Leo en Diario de Mallorca que ha sido imposible llegar a un acuerdo sobre el protocolo de colonias felinas entre la multitud de asociaciones proteccionistas de animales y los responsables de Cort. En realidad se trata de un documento técnico que no dice nada nuevo, y que ayudará a acceder a subvenciones estatales para conseguir esterilizar, desparasitar y mejorar la vida de los gatos que viven en la calle. El objetivo a futuro es no haya necesidad de las citadas colonias, porque la población se haya reducido a mínimos.
Sé de las numerosas reuniones que, sobre estos y otros temas, se mantienen desde el Departamento de Medio Ambiente del Ayuntamiento. Me consta porque fui víctima de una de ellas, que duró 45 minutos más de lo previsto. Yo esperaba pacientemente en un sofá del pasillo para hablar con el regidor del ramo de otro tema vital para la ciudad, las pintadas vandálicas. Tenía cita previa, como ven muy poco puntual, en beneficio de un acuerdo animal que parece que no llegó.

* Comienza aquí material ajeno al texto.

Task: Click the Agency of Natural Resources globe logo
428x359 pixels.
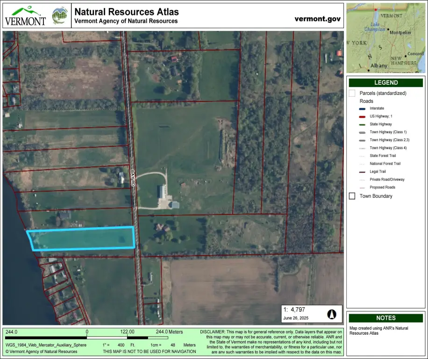Action: [x=59, y=15]
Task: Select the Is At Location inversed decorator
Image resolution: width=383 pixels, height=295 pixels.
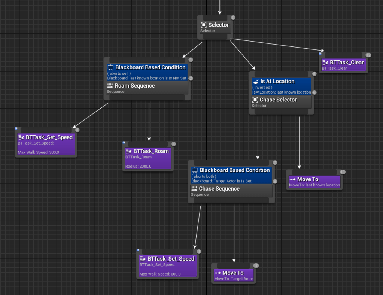Action: [281, 87]
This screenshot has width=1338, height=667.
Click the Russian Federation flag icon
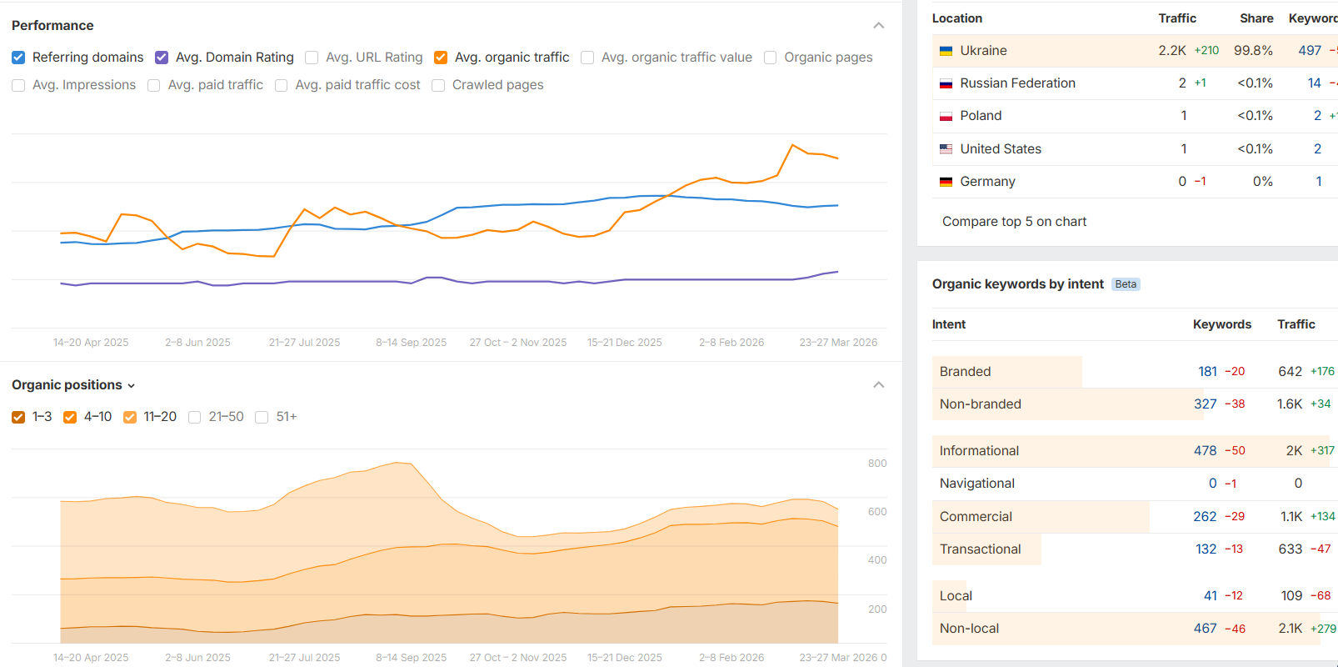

Las colonias felinas están reguladas. Se deben aprobar por decreto y ahora hay activas en la ciudad de Palma unas 160. Cada una cuenta con tres personas voluntarias, con su carnet y las normas establecidas. Solo se puede dar comida seca y se debe retirar la sobrante al cabo de unas horas.
Me falta información sobre las características sanitarias y estéticas de los refugios gatunos instalados en lugares públicos y privados. Pero es de lógica que no puedan afectar negativamente al paisaje urbano ni al disfrute del Patrimonio, y es por eso que considero que se debería retirar todo el chabolismo felino que se ha ubicado sobre los restos medievales a la espalda del Baluard, en un rincón que limita con la plaza Porta de Santa Catalina y que está dedicado a la memoria de Bonet de Sant Pere. El espectáculo resulta lamentable y muy poco respetuoso con los vestigios históricos. Y lo mismo diría de los iglús, antes de recogida de vidrio y ahora reutilizados como refugio y diseminados por lugares emblemáticos del Centro Histórico. Hay que replantearse su sustitución por otros elementos menos impactantes y más apropiados. Seguro que, si se quiere, se puede llegar a un acuerdo del que todo salga beneficiado: el cuidado de nuestro entorno y la vida digna de las gatas y los gatos. Otra cosa sería cerrarse en banda y no atender a razones.